● STATED GOAL
Copy the items below word for word, including every line.

— Start of DATA PROVIDED —

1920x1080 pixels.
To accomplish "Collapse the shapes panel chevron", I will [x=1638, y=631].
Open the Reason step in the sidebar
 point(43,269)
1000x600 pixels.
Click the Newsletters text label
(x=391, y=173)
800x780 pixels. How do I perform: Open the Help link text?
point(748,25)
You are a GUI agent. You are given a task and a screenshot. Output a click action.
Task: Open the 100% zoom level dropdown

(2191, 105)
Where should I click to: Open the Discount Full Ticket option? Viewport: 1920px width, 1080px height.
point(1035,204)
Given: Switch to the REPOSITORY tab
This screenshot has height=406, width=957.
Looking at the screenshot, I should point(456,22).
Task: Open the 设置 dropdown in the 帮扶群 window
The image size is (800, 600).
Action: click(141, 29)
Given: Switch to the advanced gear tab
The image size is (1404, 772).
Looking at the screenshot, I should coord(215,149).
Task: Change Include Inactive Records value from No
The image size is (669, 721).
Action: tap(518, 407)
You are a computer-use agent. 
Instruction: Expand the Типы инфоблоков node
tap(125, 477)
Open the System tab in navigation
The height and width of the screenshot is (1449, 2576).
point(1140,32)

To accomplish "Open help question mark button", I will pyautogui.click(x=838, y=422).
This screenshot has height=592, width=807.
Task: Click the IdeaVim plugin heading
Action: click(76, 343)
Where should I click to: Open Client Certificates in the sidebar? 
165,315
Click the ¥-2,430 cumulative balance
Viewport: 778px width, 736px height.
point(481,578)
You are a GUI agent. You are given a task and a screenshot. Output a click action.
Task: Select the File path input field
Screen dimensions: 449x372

— End of DATA PROVIDED —

● TASK SOLUTION
1920x1080 pixels.
To accomplish "Collapse the shapes panel chevron", I will [x=1638, y=631].
Open the Reason step in the sidebar
 point(43,269)
1000x600 pixels.
Click the Newsletters text label
(x=391, y=173)
800x780 pixels. How do I perform: Open the Help link text?
point(748,25)
You are a GUI agent. You are given a task and a screenshot. Output a click action.
Task: Open the 100% zoom level dropdown

(2191, 105)
Where should I click to: Open the Discount Full Ticket option? Viewport: 1920px width, 1080px height.
point(1035,204)
Given: Switch to the REPOSITORY tab
This screenshot has height=406, width=957.
Looking at the screenshot, I should point(456,22).
Task: Open the 设置 dropdown in the 帮扶群 window
The image size is (800, 600).
Action: click(141, 29)
Given: Switch to the advanced gear tab
The image size is (1404, 772).
Looking at the screenshot, I should coord(215,149).
Task: Change Include Inactive Records value from No
The image size is (669, 721).
Action: tap(518, 407)
You are a computer-use agent. 
Instruction: Expand the Типы инфоблоков node
tap(125, 477)
Open the System tab in navigation
The height and width of the screenshot is (1449, 2576).
point(1140,32)

To accomplish "Open help question mark button", I will pyautogui.click(x=838, y=422).
This screenshot has height=592, width=807.
Task: Click the IdeaVim plugin heading
Action: click(76, 343)
Where should I click to: Open Client Certificates in the sidebar? 
165,315
Click the ¥-2,430 cumulative balance
Viewport: 778px width, 736px height.
point(481,578)
You are a GUI agent. You are given a task and a screenshot. Output a click action.
Task: Select the File path input field
Screen dimensions: 449x372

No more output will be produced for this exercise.